Rhyming, repetitive and patterned stories that beg a child to guess what comes next: the best books for teaching prediction in EYFS and KS1.

10 booksAges 0–7Last reviewed June 2026

Prediction starts early and it starts with joy: the page-turn pause, the repeated line a class can finish, the pattern that lets a child guess what is coming and feel clever when they are right. The best books for it are built on rhythm, repetition and a wink to the reader.

These are the read-alouds that do it naturally. Most are for EYFS and Key Stage 1, where prediction is a daily pleasure, and several reward a whole carpet shouting the next bit back at you.

Nothing here feels like a drill. They are simply books with patterns so satisfying that predicting becomes the best part of the story.

  1. Dear Zoo

    The original guess-behind-the-flap book: every page invites a prediction before you lift it.

  2. Hippos Go Berserk!

    A classic counting-party book where one lonely hippo calls friends until the house erupts into joyful chaos. Best for children who enjoy numbers, parties, escalating silliness and Boynton's bounciest comic timing.

  3. We're Going on a Bear Hunt

    A chant-aloud picture-book classic with mud, grass, snow, a cave and one very memorable bear. Essential for toddlers and preschoolers because the rhythm, repetition and physical sound effects make the whole book feel like a game.

  4. The Tiger Who Came to Tea

    A timeless British picture-book classic about a polite tiger who arrives for tea and eats everything in the house. Cosy, funny, strange and endlessly rereadable for toddlers and preschoolers.

  5. The Gruffalo

    The repeated structure lets children predict each new creature and the trick at the heart of it: a perfect first prediction text.

  6. Oi Duck-billed Platypus!

    A very funny Oi sequel built around the impossible rhyming problem of the duck-billed platypus. It keeps the phonics-friendly silliness while introducing trickier vocabulary and a satisfying exception-to-the-rule joke.

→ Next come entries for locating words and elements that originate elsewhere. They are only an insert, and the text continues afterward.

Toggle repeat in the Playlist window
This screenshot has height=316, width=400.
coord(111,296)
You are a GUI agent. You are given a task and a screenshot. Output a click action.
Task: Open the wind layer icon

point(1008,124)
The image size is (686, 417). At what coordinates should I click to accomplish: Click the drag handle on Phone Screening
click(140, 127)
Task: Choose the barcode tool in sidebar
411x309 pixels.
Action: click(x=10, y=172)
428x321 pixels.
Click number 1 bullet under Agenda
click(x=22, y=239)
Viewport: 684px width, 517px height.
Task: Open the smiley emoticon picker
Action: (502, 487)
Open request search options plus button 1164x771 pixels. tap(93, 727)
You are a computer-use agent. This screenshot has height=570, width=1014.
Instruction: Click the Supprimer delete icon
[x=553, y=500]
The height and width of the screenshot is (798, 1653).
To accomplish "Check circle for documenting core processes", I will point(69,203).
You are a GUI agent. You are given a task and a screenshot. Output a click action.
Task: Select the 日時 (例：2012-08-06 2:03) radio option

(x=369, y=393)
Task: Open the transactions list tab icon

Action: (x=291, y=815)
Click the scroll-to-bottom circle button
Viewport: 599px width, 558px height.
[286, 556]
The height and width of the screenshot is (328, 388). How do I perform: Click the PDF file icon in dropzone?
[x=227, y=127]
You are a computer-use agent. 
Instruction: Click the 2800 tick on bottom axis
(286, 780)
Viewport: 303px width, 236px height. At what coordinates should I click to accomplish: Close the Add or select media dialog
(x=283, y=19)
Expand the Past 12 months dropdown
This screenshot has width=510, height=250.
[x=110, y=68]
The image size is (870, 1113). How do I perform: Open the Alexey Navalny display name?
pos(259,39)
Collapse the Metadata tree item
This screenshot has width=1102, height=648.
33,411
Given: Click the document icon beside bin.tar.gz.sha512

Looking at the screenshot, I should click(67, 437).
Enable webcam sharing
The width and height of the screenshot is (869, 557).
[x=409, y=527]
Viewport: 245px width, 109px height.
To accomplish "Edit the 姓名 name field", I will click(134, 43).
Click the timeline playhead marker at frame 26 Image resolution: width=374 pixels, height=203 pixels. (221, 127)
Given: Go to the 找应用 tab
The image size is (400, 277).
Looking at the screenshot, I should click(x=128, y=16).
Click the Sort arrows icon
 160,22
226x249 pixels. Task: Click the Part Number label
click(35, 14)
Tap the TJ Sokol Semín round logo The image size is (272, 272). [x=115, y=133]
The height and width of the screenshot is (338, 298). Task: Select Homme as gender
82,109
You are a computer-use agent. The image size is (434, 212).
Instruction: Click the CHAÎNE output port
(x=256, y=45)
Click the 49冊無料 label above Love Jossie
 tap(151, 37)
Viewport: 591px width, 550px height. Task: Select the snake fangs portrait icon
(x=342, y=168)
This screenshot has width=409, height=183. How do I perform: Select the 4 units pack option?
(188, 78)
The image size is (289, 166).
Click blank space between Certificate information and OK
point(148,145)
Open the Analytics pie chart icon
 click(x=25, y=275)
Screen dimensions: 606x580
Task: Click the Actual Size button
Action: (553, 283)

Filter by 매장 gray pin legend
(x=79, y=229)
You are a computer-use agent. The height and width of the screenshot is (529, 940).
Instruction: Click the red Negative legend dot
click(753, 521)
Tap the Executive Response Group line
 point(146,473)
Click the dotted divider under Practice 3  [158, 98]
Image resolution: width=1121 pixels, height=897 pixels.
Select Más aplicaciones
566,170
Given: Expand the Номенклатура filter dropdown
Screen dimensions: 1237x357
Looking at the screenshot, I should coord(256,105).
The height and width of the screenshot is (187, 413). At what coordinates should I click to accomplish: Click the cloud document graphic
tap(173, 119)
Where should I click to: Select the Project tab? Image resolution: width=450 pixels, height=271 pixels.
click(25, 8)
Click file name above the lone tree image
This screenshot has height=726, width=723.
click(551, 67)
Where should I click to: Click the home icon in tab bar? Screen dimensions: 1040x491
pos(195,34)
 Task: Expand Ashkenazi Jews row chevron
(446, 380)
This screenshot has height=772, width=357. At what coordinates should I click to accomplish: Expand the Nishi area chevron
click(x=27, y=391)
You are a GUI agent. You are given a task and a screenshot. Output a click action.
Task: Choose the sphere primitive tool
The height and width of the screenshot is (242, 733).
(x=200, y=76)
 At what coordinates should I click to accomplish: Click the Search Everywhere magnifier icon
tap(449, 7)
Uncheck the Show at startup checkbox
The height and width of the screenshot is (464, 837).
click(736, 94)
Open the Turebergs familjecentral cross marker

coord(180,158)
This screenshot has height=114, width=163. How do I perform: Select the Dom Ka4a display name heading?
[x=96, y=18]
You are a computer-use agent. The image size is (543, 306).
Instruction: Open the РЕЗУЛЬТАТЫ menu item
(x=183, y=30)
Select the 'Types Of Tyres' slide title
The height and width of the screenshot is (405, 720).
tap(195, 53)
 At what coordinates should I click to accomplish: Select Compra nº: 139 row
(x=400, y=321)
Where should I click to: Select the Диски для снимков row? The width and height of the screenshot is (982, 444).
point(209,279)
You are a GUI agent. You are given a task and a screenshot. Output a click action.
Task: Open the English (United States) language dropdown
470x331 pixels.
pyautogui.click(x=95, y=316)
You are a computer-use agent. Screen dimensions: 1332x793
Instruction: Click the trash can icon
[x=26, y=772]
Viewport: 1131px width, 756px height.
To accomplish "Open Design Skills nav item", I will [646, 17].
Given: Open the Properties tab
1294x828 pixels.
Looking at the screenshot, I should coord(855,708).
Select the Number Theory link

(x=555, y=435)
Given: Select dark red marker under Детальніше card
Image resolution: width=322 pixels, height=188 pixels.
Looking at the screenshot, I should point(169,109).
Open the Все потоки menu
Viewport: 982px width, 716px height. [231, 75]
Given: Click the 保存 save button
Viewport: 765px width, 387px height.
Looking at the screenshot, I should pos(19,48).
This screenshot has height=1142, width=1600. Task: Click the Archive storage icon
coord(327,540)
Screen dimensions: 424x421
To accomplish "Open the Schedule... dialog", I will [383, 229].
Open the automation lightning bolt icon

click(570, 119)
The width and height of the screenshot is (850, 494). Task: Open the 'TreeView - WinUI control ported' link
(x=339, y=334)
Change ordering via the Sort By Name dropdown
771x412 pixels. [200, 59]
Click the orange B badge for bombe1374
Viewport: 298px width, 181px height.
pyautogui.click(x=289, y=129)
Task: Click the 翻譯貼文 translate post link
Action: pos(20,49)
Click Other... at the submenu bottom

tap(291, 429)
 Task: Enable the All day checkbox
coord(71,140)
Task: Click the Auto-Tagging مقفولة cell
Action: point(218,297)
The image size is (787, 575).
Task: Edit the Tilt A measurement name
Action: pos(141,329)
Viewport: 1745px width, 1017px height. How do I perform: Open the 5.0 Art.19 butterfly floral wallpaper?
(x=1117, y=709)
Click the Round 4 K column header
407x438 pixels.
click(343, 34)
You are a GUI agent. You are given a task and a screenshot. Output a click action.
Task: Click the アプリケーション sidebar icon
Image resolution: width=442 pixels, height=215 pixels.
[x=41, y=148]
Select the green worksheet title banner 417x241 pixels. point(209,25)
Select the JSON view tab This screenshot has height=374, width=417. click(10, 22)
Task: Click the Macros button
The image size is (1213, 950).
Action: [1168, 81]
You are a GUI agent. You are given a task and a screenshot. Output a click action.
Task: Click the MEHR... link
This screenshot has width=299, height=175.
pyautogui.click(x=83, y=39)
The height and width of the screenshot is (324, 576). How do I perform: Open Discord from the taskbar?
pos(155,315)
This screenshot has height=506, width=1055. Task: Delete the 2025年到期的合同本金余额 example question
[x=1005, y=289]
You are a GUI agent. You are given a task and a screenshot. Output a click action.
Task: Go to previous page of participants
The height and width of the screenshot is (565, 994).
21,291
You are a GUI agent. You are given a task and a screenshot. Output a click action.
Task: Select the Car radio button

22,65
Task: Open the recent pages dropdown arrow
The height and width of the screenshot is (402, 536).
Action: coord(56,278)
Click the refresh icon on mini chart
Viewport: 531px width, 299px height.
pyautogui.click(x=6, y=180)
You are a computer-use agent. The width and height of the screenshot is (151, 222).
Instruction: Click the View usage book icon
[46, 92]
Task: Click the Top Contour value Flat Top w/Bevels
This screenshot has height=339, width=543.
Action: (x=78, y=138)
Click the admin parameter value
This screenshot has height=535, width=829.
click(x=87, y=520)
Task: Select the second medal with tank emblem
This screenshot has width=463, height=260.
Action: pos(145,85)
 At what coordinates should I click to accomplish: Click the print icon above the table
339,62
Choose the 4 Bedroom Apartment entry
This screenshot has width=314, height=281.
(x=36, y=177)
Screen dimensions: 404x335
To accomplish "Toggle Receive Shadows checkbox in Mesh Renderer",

  7. The Dinosaur that Pooped the Bed!

    A domestic, bedtime-adjacent entry where mess, tidying and dinosaur digestion collide. Probably the easiest main-series book to connect to everyday child behaviour, while still being extremely silly.

  8. The Sun Thief

    The sun has gone. Every evening it disappears and Squirrel wants to know who's responsible. Bird has information about the Earth's rotation. The fourth and final season book completes the set, same formula, summer palette, total commitment to the joke.

  9. The Turtle Who Turned the Tide

    A newly hatched turtle faces the greatest race of her life, across the beach and into the sea. Rachel Bright and Jim Field's ninth Animal Who book is the series' most adventure-driven entry: higher stakes, more physical peril, and a community that shows up for the smallest among them.

  10. The Bowerbird

    A Julia Donaldson rhyming picture book with Catherine Rayner's elegant bird artwork, built around a funny courtship quest and a warm message about inner worth. It is a strong high-giftability pick for families who like lyrical animal stories with humour and heart.